ELEGIR AL CUIDADOR

Llega un momento en la vida de muchas personas que, por motivos de edad o enfermedad, se ven precisados de atención y asistencia diaria. Estas personas, por lo general, desean continuar viviendo en su hogar, envejeciendo junto a la gente que quieren, con sus objetos personales, muebles, rutinas y recuerdos.

Generalmente, en España, ha sido la familia y fundamentalmente las mujeres de la familia las que se han encargado de atender y de cuidar a sus mayores de edad avanzada. Con la incorporación de la mujer al mundo laboral y el aumento de los recursos económicos, tanto públicos como privados, se plantea la posibilidad de contratar un cuidador profesional, para ayudar al mayor en sus actividades diarias.

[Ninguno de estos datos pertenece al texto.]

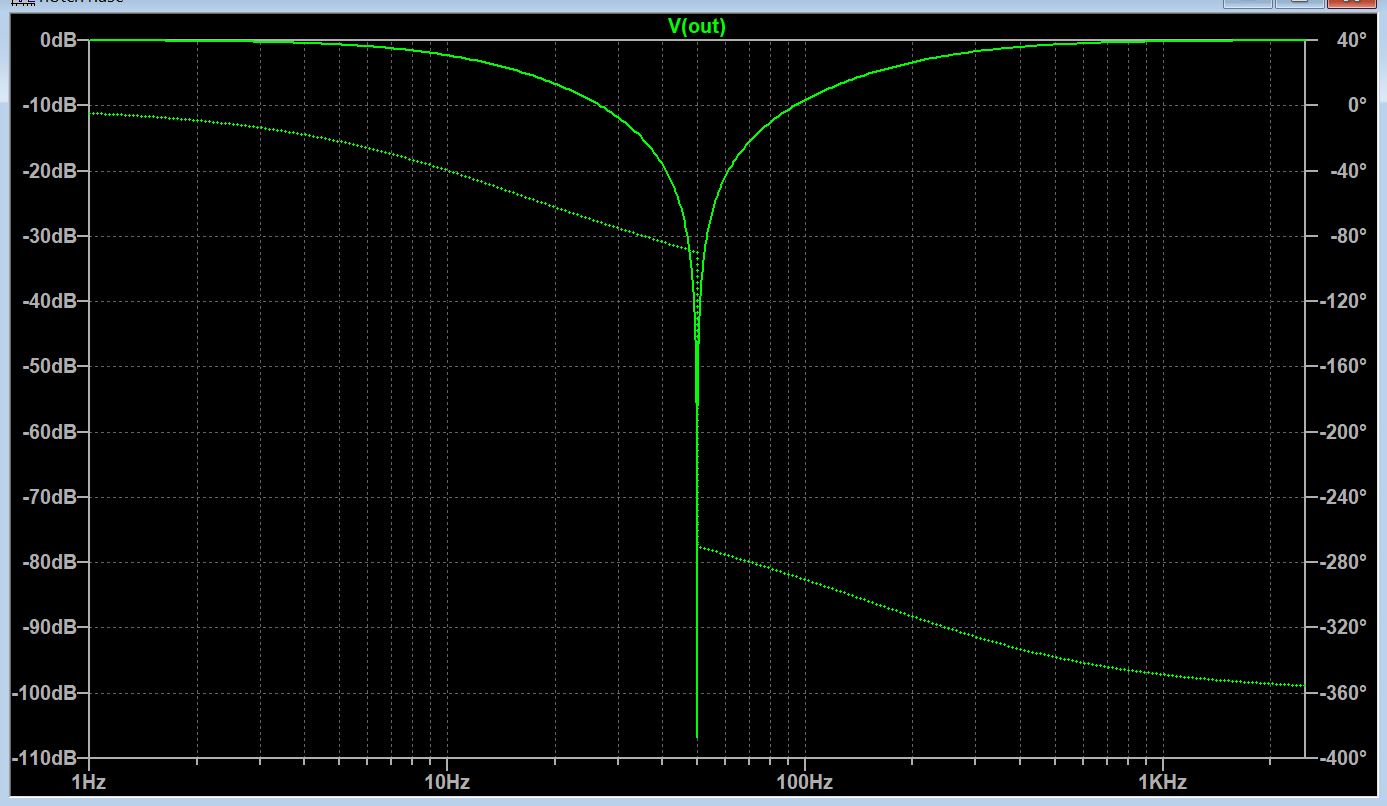Click the plot window title bar text
Screen dimensions: 1387x806
point(80,3)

Tradicionalmente, en la sociedad española, se ha asumido como un deber y una obligación el atender a sus mayores, pero esta actividad dista mucho de ser fácil, requiere de entrega, sacrificio y un esfuerzo personal y emocional que habitualmente transforma la vida diaria del cuidador familiar.

El objetivo de contratar a una persona para que se encargue de la ayuda domiciliaria es conseguir un profesional que se haya formado para cuidar a personas mayores y de esta forma aliviar la carga familiar y con ello el estrés y los conflictos.

Sin duda las características principales que debe reunir un cuidador son:

  • Vocación, que les guste trabajar con personas mayores.
  • Formación específica para el trabajo con mayores.
  • Intuición y decisión para detectar cualquier problema y alertar, en caso de que sea necesario, a la familia, médico o servicios sociales.
  • Empatía.
  • Que sea respetuoso con sus costumbres.

Pero además debe ser una persona con capacidad motivadora y estimulante, que sea capaz de animar al anciano a la consecución de objetivos diarios, aunque éstos sean pequeños, que no se límite a hacer su trabajo rutinariamente o a actuar en casos de emergencia. Tiene que ser una persona que le ayude y que le motive para que mantenga al máximo su calidad de vida y su autonomía.

Quizás esto último sea lo más difícil de encontrar, ya que el cuidado de mayores se ha convertido, en ocasiones, en una ocupación para personas con necesidades económicas y que han recurrido a este trabajo como una salida, no reuniendo las características antes mencionadas.

No hay que olvidar que la persona mayor es muy frágil y ante un cuidador dominante pueden producirse situaciones en las que se encuentre indefenso o sea víctima de la picaresca.

Por todo ello, es importante que la elección del cuidador no se efectúe de cualquier manera, sino que sea avalada por profesionales en selección de personal que acrediten y contrasten tanto las cualidades antes descritas como su experiencia y profesionalidad, con el fin de evitar sorpresas desagradables.

No hay que olvidar que a estos cuidadores se les va a otorgar la gran confianza de cuidar de nuestros mayores.